新型コロナウイルスの影響で無観客開催を強いられ、勝ち馬の口取り撮影も行われなくなるなど、さまざまな制約を受けながらも、中央競馬はスケジュールどおりに開催されてきた。そして、ついに、牝牡の三冠戦線のクライマックスを迎えようとしている。

 今週は、牝馬三冠競走を締めくくる第25回秋華賞(10月18日、京都芝内回り2000m、3歳牝馬GI)が行われる。

 主役はもちろん、史上初の無敗の牝馬三冠制覇を狙うデアリングタクト(父エピファネイア、栗東・杉山晴紀厩舎)である。

アーモンドアイと同等か、それ以上の馬

 昨年11月16日の新馬戦、今年2月8日のエルフィンステークス、4月12日の桜花賞、そして5月24日のオークスと4戦4勝。

 桜花賞では重馬場をものともせず前を一気に差し切り、オークスでは道中他馬にぶつけられ、直線で前が壁になる局面がありながらも突き抜けた。

 強烈な勝ちっぷりは、2018年に牝馬三冠とジャパンカップを圧勝したアーモンドアイと同等か、それ以上のスケールを感じさせる。

 間隔をあけて使われているところも、3歳時のアーモンドアイと同じ。デアリングタクトは、父エピファネイア譲りと思われる気性面の激しさを秘めており、心身を臨戦態勢に持っていきやすい。管理する杉山調教師も、間隔があくことを心配していないどころか「むしろぶっつけのほうがいい」とコメントしている。

 木曜日に発表された調教後の馬体重は、前走のオークスから14kg増えた480kg。主戦騎手の松山弘平が4週連続調教に騎乗し、馬に「本番」を意識させながら負荷をかけたうえで増えたのだから、確実に成長分だろう。

歴代の牝馬三冠馬と同じ道をたどれるか

 力を出せる状態に仕上がった。春の二冠を上回るパフォーマンスを期待してもいいのではないか。

 出走馬18頭のなかで、やや外目の7枠13番を引いた。これは「吉」なのか、「凶」なのか。

 初代牝馬三冠馬のメジロラモーヌは、当時の三冠目だったエリザベス女王杯で6枠13番からの発走だった。2頭目の牝馬三冠馬スティルインラブは秋華賞で8枠17番、3頭目のアパパネは7枠15番、4頭目のジェンティルドンナは7枠14番、そしてアーモンドアイは6枠11番と、歴代の牝馬三冠馬はみな三冠目で外目の枠を引いて勝っている。

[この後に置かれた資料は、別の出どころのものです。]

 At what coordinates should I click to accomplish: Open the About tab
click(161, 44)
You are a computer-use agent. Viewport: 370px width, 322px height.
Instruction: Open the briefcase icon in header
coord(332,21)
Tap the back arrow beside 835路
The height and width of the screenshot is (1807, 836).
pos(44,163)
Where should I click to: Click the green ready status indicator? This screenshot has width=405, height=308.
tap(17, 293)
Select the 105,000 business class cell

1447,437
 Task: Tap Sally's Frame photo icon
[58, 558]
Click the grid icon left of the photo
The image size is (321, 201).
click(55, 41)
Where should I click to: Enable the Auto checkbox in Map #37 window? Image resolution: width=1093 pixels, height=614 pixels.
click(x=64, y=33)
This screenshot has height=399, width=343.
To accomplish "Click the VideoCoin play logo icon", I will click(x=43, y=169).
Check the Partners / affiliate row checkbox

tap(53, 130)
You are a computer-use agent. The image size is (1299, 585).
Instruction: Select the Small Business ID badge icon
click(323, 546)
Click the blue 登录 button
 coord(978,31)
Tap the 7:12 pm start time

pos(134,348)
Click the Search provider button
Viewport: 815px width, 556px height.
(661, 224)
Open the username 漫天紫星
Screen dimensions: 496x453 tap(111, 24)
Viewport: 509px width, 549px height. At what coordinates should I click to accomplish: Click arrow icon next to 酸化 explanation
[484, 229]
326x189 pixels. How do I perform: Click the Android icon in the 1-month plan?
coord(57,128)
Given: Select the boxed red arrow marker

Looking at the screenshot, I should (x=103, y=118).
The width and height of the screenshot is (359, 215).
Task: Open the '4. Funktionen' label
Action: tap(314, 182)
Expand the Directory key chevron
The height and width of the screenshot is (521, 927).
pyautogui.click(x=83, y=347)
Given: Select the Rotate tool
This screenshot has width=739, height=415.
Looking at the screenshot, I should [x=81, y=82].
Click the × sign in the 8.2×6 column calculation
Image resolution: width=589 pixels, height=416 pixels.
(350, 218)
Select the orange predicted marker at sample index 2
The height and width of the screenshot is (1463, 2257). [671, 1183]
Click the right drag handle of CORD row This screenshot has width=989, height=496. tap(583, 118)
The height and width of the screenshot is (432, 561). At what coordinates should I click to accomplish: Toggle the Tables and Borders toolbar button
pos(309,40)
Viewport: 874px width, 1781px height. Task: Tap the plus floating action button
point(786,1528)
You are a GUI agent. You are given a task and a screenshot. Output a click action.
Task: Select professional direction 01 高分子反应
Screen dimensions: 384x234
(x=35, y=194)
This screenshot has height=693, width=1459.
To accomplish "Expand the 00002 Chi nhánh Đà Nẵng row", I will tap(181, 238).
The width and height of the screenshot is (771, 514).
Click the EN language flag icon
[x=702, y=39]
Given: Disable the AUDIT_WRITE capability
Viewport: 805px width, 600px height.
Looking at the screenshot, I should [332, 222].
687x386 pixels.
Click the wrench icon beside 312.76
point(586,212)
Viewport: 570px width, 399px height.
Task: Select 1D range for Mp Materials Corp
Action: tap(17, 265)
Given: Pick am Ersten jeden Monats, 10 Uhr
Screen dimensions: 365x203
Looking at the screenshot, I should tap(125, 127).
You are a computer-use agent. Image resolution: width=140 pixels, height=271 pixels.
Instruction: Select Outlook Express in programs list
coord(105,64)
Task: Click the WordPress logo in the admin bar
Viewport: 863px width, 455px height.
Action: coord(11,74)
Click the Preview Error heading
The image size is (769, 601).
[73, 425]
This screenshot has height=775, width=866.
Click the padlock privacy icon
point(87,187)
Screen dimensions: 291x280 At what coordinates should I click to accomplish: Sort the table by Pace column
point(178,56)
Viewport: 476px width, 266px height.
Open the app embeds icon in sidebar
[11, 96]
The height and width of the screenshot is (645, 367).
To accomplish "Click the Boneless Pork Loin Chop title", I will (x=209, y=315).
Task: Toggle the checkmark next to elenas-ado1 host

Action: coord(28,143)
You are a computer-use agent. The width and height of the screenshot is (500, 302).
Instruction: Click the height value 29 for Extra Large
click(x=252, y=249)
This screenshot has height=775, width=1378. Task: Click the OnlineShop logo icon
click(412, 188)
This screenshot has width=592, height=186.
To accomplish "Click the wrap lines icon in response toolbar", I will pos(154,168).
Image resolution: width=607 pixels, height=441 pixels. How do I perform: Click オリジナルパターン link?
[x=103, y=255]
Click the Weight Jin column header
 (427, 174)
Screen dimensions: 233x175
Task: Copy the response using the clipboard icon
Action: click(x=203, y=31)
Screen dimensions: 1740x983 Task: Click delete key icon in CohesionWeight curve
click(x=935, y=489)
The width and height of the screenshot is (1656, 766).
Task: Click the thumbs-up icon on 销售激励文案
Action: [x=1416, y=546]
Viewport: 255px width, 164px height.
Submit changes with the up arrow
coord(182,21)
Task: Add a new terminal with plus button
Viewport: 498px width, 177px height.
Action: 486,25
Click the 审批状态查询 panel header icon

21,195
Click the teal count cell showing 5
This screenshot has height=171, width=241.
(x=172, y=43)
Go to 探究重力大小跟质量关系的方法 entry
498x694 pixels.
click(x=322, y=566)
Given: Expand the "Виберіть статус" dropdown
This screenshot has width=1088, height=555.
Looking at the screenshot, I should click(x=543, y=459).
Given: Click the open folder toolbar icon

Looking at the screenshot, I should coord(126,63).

 デアリングタクトは序盤で控える競馬をするだけに、包まれやすい内枠より競馬がしやすい。ゲンのよさも加わり、間違いなく「吉」だ。運にも味方されている。

デアリングタクトを阻む馬は?

 偉業達成の確率はかなり高そうだが、それを阻む馬がいるとしたら、最有力候補はリアアメリア(父ディープインパクト、栗東・中内田充正厩舎)か。

 ノーザンファーム生産の期待馬で、ディープ産駒特有の成長力を見せている。前走のローズステークスでは、先行して抜け出す大人びたレースで2着を2馬身突き放す快勝。前で立ち回る競馬ができるようになったことは、直線の短い内回りコースでは大きなアドバンテージになる。

 オークスで2着だったウインマリリン(父スクリーンヒーロー、美浦・手塚貴久厩舎)と3着だったウインマイティー(父ゴールドシップ、栗東・五十嵐忠男厩舎)の「ウイン勢」にも逆転のチャンスがある。

 勝てば3歳限定GI完全制覇となるミルコ・デムーロが乗るクラヴァシュドール(父ハーツクライ、栗東・中内田充正厩舎)にも一発の可能性がある。

秋華賞で勝つのは…

 と書いているとキリがないので、印を。

◎デアリングタクト
○リアアメリア
▲クラヴァシュドール

 先週から限定的ではあるが、観客を入れての競馬が再開された。

 抽選をパスした幸運な観客の前で、デアリングタクトをはじめとする若き乙女たちがどんな走りを見せてくれるか。

 競馬史が書き換えられることを祈りつつ、ゲートインを待ちたい。